Depuis 14 ans déjà, nous commémorons chaque année les pertes en vies humaines et en biens que le pays a connu lors du séisme du 12 janvier 2010. On n’a pas oublié, on s’en souviendra toujours. Les séquelles sont d’ailleurs trop grandes et l’abime est encore trop profond pour cela. Ces 45 secondes nous ont secoués, étripés et anéantis. Et depuis, nous n’avons jamais su nous relever correctement. Nous boîtons encore.
Probablement, vous sortiez de l’école, ou vous regardiez la télé chez vous par cet après-midi orageux, ou vous mangiez… qu’importe. Le fait est que vous vous rappelleraez toujours de ce que vous faisiez à ce moment-là, et puis le vide. Et l’après. Le 12 janvier 2010, vers 4h53 PM, Haïti a connu l’un de ses plus grands séismes ; un tremblement de terre de magnitude 7.2 ayant fait plus de 280 000 morts et plus de 300 000 blessés sans compter les disparus.
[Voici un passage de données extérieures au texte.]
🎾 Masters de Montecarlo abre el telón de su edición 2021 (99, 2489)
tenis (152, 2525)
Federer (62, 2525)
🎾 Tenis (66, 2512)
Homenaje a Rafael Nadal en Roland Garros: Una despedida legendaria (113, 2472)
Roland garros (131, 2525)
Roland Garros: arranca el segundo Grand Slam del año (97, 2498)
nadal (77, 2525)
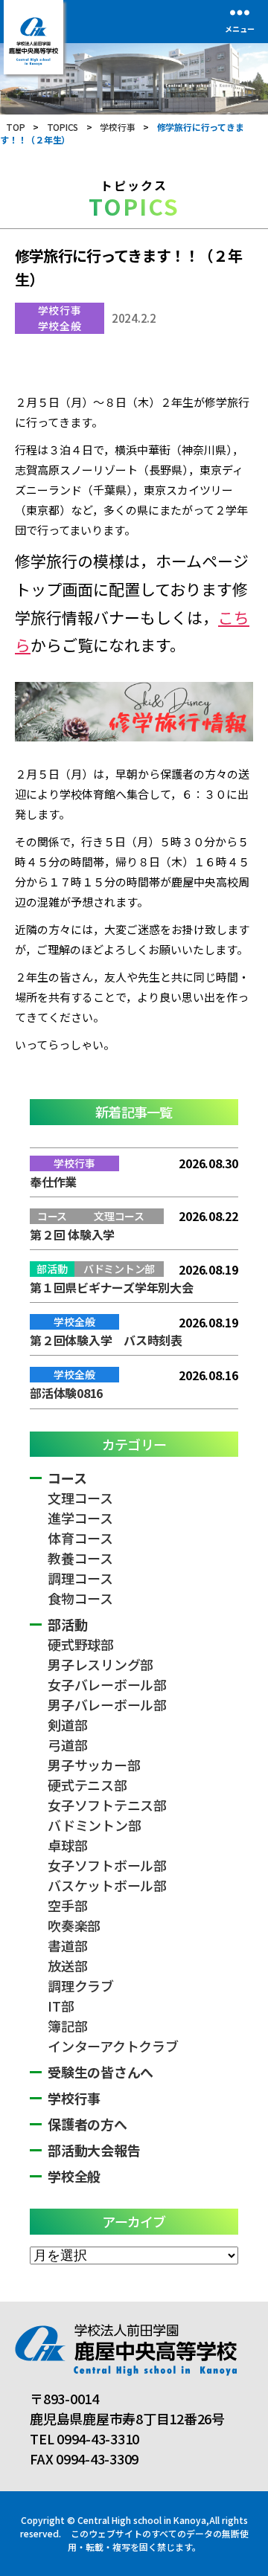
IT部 (61, 2005)
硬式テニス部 (87, 1784)
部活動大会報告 (94, 2150)
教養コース (80, 1558)
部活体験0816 (66, 1393)
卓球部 (67, 1845)
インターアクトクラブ (113, 2045)
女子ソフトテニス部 (107, 1805)
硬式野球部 (81, 1644)
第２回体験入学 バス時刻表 (106, 1340)
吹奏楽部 (74, 1925)
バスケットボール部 (107, 1885)
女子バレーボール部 (107, 1684)
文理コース (80, 1497)
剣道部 (67, 1724)
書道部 (67, 1945)
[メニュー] (239, 12)
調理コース (80, 1578)
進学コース (80, 1517)
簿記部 (67, 2025)
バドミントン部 (94, 1825)
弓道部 (67, 1744)
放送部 (67, 1965)
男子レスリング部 (100, 1664)
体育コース (80, 1538)
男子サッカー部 (94, 1764)
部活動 (67, 1624)
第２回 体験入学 (72, 1234)
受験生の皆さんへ (100, 2071)
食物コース (80, 1598)
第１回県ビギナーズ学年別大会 (112, 1287)
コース (67, 1477)
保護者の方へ (87, 2124)
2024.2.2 (134, 318)
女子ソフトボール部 (107, 1865)
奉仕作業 (53, 1182)
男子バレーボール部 (107, 1704)
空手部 (67, 1905)
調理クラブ (81, 1985)
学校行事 (59, 310)
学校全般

Les chiffres ne sont plus des chiffres quand il s’agit de notre sœur, notre mère, notre petit frère, notre fiancé. Quand on se remémore comment la maison a coulé, comment la peur nous a assailli, comment les cris nous sont parvenus de notre décombre étant. Quand on a tout perdu, de notre album photo à notre famille entière. Quand le mot survivant ne tient plus son sens à nos yeux. Les chiffres disent tout, mais ne disent rien à la fois car l’expérience est dans notre mémoire, et notre histoire, elle est réelle.
14 ans plus tard, les rues n’ont presque pas changé. Nos maisons ont peut-être été reconstruites, nous avons peut-être un nouvel emploi, mais nous nous souvenons encore de nos êtres chers disparus cet après-midi. Cette cassure reste là. L’avant. Et l’après. Pourtant, les constructions anarchiques ont bondé après le séisme, nous offrant une capitale en béton, bidonvillisée avec des avoisinantes tout aussi mal construites. Le pays ne peut toujours pas répondre aux catastrophes naturelles. Nos institutions ne répondent toujours pas aux normes parasismiques. L’irresponsabilité est telle, c’est à croire que le pays n’a jamais connu de séisme ou n’est plus un pays vulnérable à d’autres catastrophes naturelles.
Nous sommes un pays insulaire, et nous sommes enclins à connaître des séismes à cause du déplacement des plaques tectoniques entre lesquelles nous sommes enserrées. La menace sismique est donc présente, factuelle. L’ignorer ou en faire fi ne l’empêchera pas de nous rattraper. Tout devoir de mémoire est aussi une responsabilité. Une responsabilité de faire mieux, de prévenir, d’éviter le pire. Le séisme du 14 août 2021 dans le grand sud nous l’a montré. Il est temps d’accompagner ce devoir de mémoire d’actions concrètes et durables, pouvant permettre au pays et aux citoyens de se préparer aux éventuelles catastrophes. Il est temps d’enseigner à nos enfants, nos familles comment se comporter dans ces situations, il est temps de repenser nos constructions. Il ne suffit pas de se souvenir de nos défunts, il faut protéger nos vivants. L’histoire ne se répète pas, elle rime.